The job name is defined by

#SBATCH --job-name=pytorch_mnist

and can be seen, along with other jobs, from gorina11 by the command squeue. It's helpful to consistently update the job name to reflect what is actually being done.

Finally,

#SBATCH --output=mnist_test_01.out

defines the filename to store the job output into.

That's it for the preamble.

Various drivers and environmental variables are made available via uenv commands. For more details, run (e.g., in an sbatch script) the command uenv with no arguments.

The uenv command

uenv verbose cuda-11.4 cudnn-11.4-8.2.4

helps to provision the desired CUDA and cudnn driver versions. The next uenv command

uenv miniconda-python39

also provides the shared Miniconda installation to base the environment on. Note: This base Python may change later, but this works now.

Finally, the environment is activated,

conda activate pytorch_env

and the deep learning example script is run:

python -u pytorch_mnist.py

Python script

Third, we have an example Python script to train a deep neural network using the PyTorch framework, pytorch_mnist.py in this repo.

Note that this is the Python script called by the final line of pytorch_mnist.sh. The environment provisioned by Slurm, including an available GPU, means that the user does not have to worry about direct conflicts with other users' processes when sending jobs to a GPU. If the requested resources are not available right now, the job will be queued.

The details of this script are beyond the scope of this documentation, but it represents a "Hello world" or toy example script for deep learning. See docstrings inside pytorch_mnist.py for more information.

Troubleshooting

Here, quick solutions to problems encountered by users will be added in an ad hoc manner.

  • If you have no /bhome/$username directory, then send theo an email and ask him to make one for you.
  • If you cannot use the uenv command, it is probably because you have deleted or modified some of your user configuration files (.bashrc, .profile and/or .login).

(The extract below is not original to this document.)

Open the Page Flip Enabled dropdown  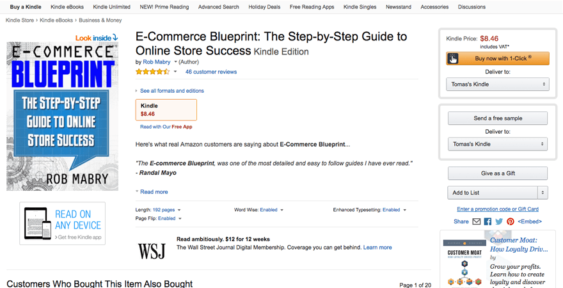point(166,218)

Send theo an email and ask him to reinstate the standard version of these files for your user.

Some additional Slurm commands to try

When you have submitted your job by sbatch, you should get a Slurm Job ID, and you can later check on whether your job is running (R) or pending (PD) by the command squeue.

You can also cancel a job by the command scancel $JOBID.

When you have created your own script, you can test it before submitting it to slurm by the command sbatch --test-only <name of script>.sh.

Conclusion

Please see the official documentation for more Slurm information.

However, this is a living document and detailed, technical and constructive questions and comments are welcome, and will be used to update our own specific documentation.